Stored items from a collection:
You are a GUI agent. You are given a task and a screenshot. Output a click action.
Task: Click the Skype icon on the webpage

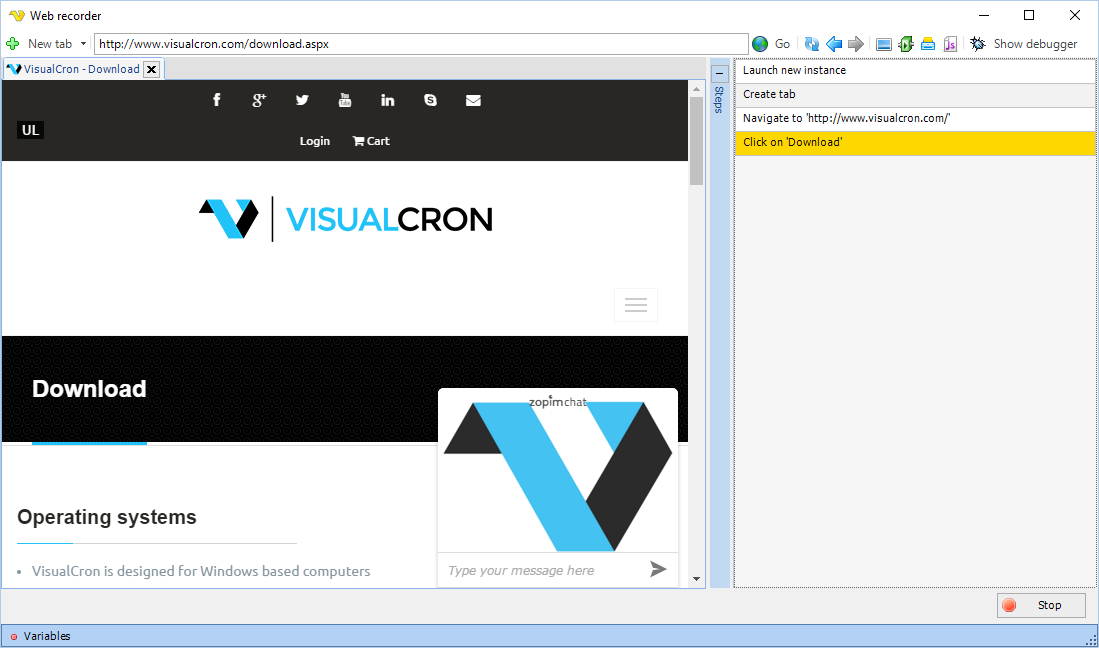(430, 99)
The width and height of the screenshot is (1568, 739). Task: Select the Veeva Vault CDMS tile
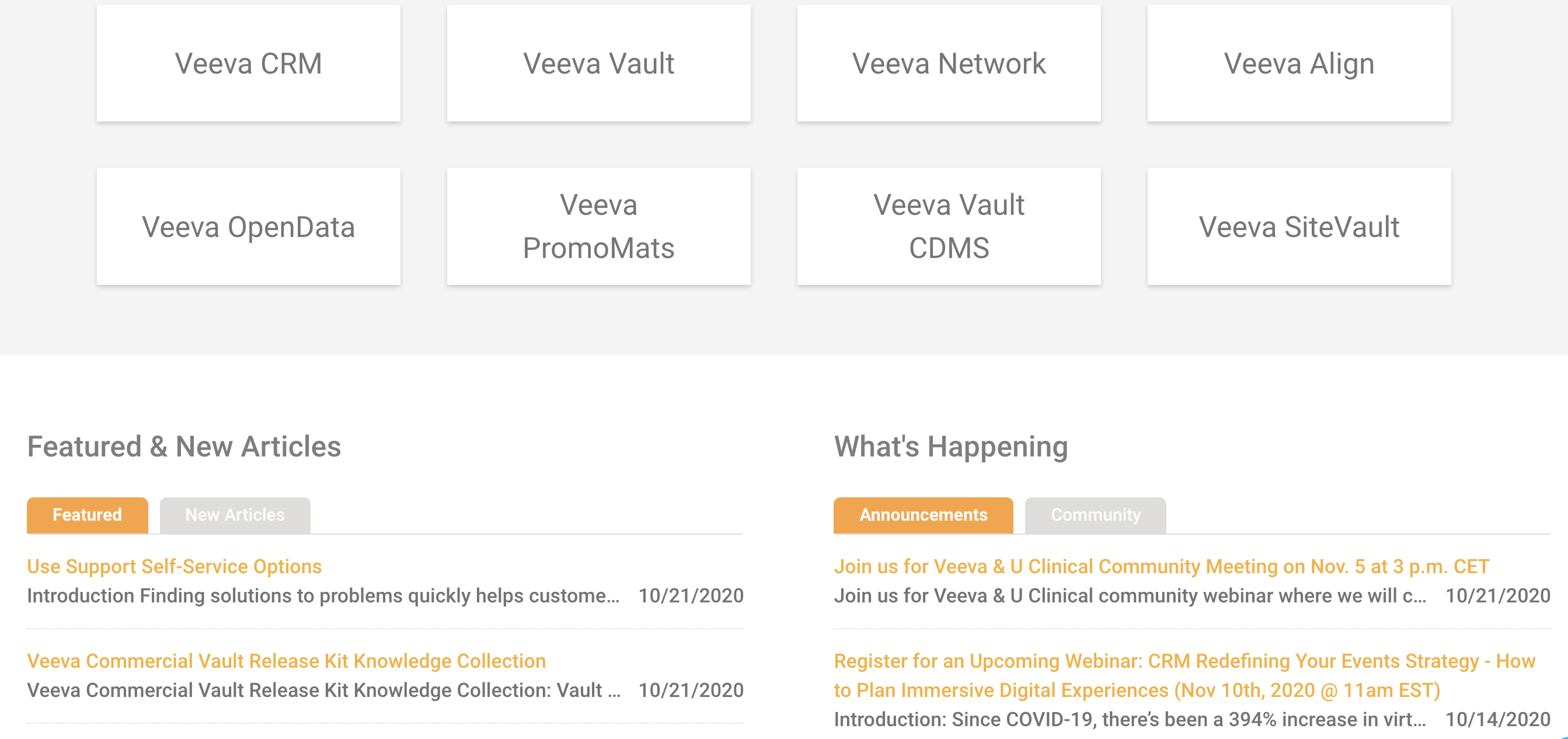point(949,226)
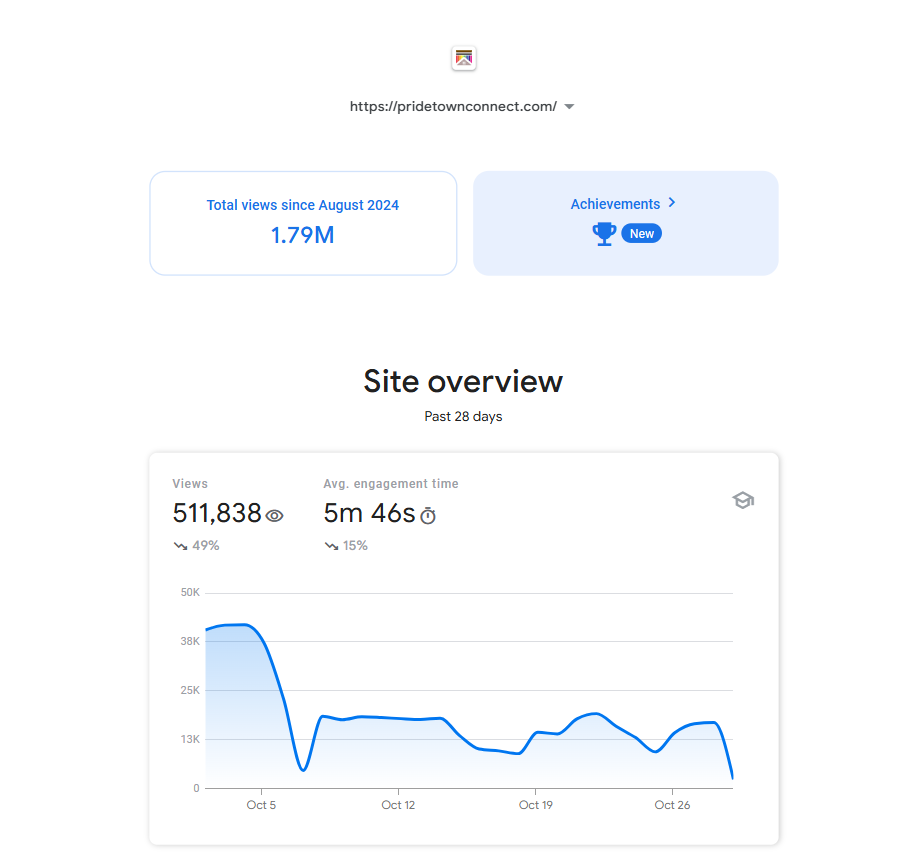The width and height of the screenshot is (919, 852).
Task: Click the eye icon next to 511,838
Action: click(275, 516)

#### Task to complete
Only the lines from the one containing "The width and height of the screenshot is (1568, 739)." through the last line of the data belong in the copy, both included and reproduced exactly. Pictures do not.

#### Answer to the problem
The width and height of the screenshot is (1568, 739). Task: Select the Veeva Vault CDMS tile
point(949,226)
The width and height of the screenshot is (919, 852).
Task: Click the eye icon next to 511,838
Action: click(275, 516)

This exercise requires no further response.